ASSOCIATED ESTATES REALTY CORPORATION
DIRECTORS’ DEFERRED COMPENSATION PLAN
(as amended December 2009)
Associated Estates Realty Corporation (the “Company”) has established a Directors’ Deferred Compensation Plan (the “Plan”) to assist it in attracting and retaining persons of competence and stature to serve as Independent Directors by giving those directors the option of deferring receipt of the fees payable and awards granted to them by the Company for their services as directors and creating an opportunity for appreciation of fees and awards deferred based on appreciation of the Company’s Common Shares.
Therefore, the Company hereby adopts the Plan as hereinafter set forth:
1. Effective Date. Terms of the Plan, as amended, will be effective for all director’s fees and awards deferred with respect to periods commencing with the Company’s fiscal quarter that begins January 1, 2010 and for all previous deferral elections with a designated Distribution Commencement Date after December 31, 2010.
2. Participation. Each director of the Company who (a) is duly elected to the Company’s Board of Directors and (b) receives fees and awards for services as a director (an “Eligible Director”), may elect to defer receipt of fees or awards otherwise payable to that director, as provided for in the Plan. Each Eligible Director who elects to defer fees or awards will be a Participant in the Plan.

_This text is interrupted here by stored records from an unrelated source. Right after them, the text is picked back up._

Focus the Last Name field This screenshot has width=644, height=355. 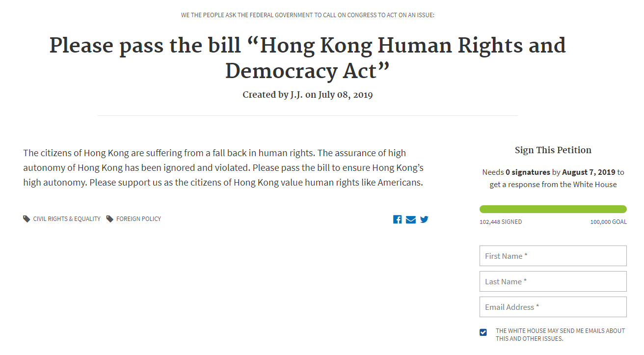pos(553,281)
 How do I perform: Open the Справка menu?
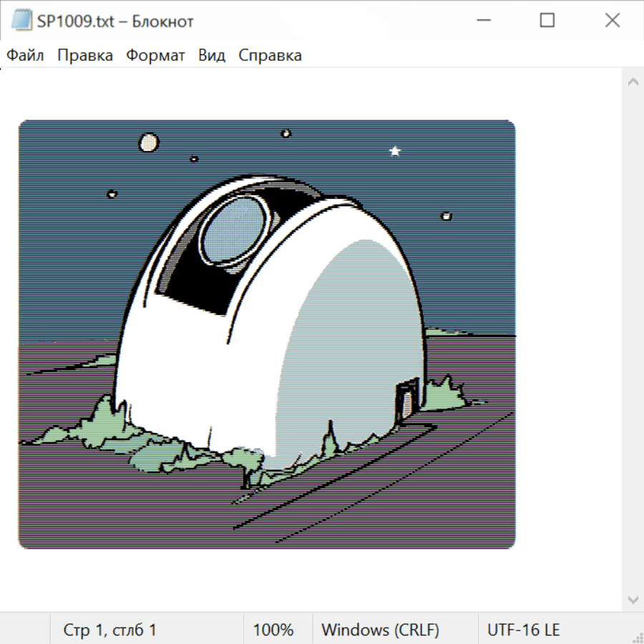pos(270,56)
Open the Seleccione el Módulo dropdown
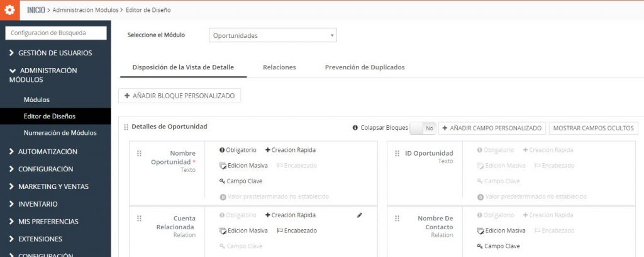Viewport: 644px width, 257px height. 272,35
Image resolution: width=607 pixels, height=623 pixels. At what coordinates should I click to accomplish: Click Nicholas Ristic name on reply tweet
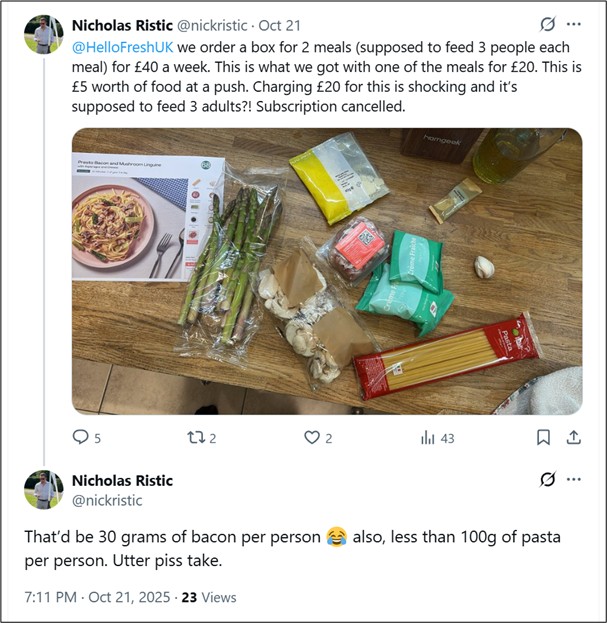122,481
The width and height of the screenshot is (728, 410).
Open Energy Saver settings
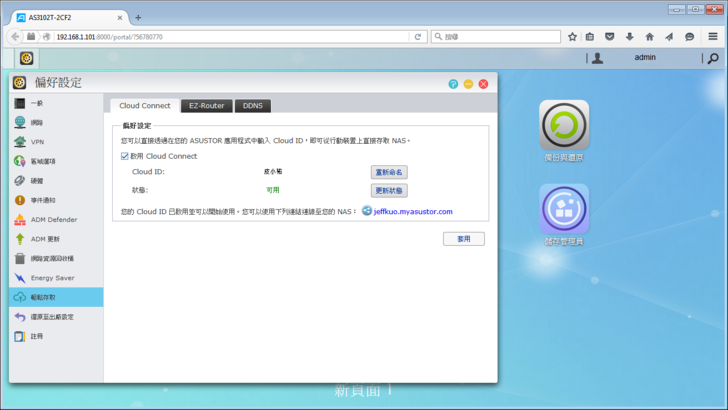(52, 277)
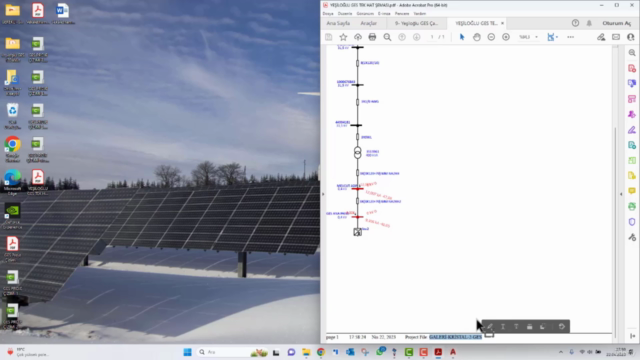Open the comment tool in right sidebar

tap(632, 191)
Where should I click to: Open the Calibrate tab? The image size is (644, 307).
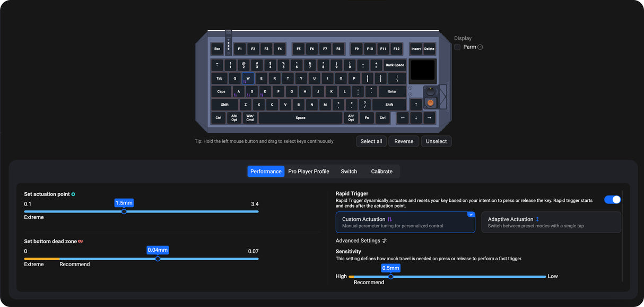tap(381, 172)
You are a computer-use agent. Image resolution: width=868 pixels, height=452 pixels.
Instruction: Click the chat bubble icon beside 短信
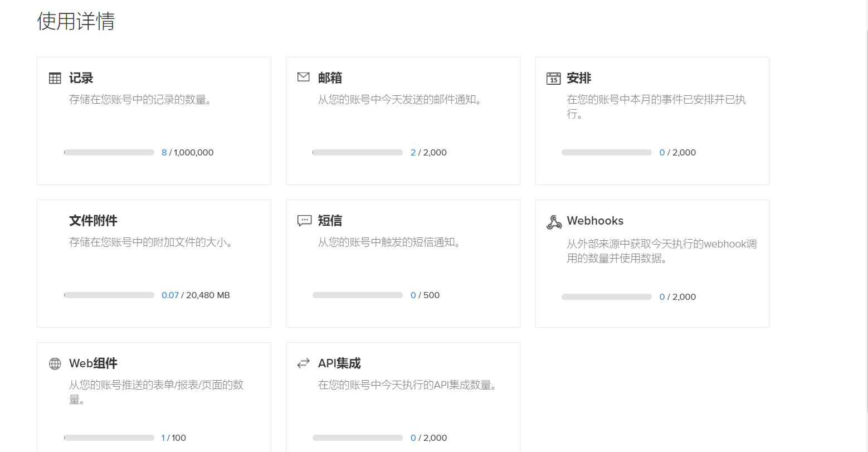pos(304,221)
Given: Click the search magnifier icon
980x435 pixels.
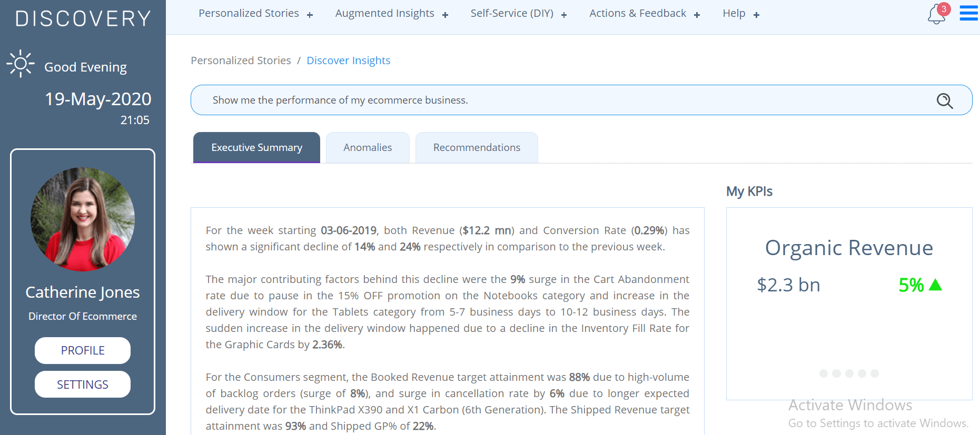Looking at the screenshot, I should pyautogui.click(x=945, y=100).
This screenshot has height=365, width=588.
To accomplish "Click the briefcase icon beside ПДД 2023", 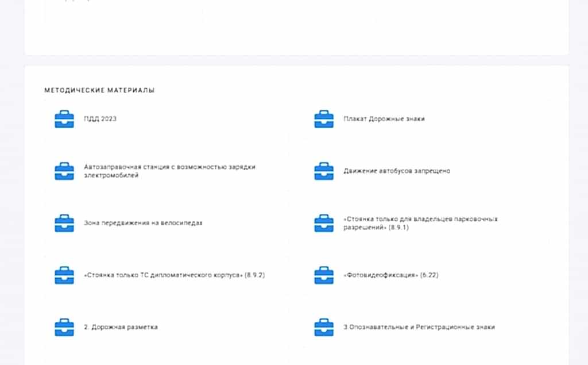I will click(x=64, y=119).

3. Administration. The Company’s Board of Directors appoints Jeffrey I. Friedman, Lou Fatica and Dan Gold, officers of the Company who are not eligible to become Participants, to act as the Administrators of the Plan (the “Administrators”). The Administrators will serve at the pleasure of the Board of Directors and will administer, construe and interpret the Plan. The Administrators will not be liable for any act done or determination made in good faith. The Board of Directors has the power to designate additional or replacement Administrators at its discretion.
4. Deferrals.
(a) Deferral Election. Prior to January 1 of each year, any Eligible Director may file with the Administrators of the Plan, an election in writing to participate in the Plan and to defer all or a portion of the fees or awards, or both, otherwise payable to that director for that year or for that year and succeeding years (a “Deferral Election”). A director who first becomes eligible to participate after January 1 of a given year may make a Deferral Election for the portion of the year in which that director first became eligible with respect to awards granted or fees for services to be rendered after the date of that election. When a Deferral Election is filed, an amount equal to all or a portion (as designated in the Deferral Election) of the fees or awards otherwise payable to a Participant for the year (or portion thereof) or for that year and for succeeding years (as designated in the Deferral Election) will be credited to a deferral account maintained on behalf of that Participant (a “Deferral Account”). A Deferral Election must also state the Distribution Commencement Date (defined in paragraph 5) and method of distribution (lump sum or four equal annual installments).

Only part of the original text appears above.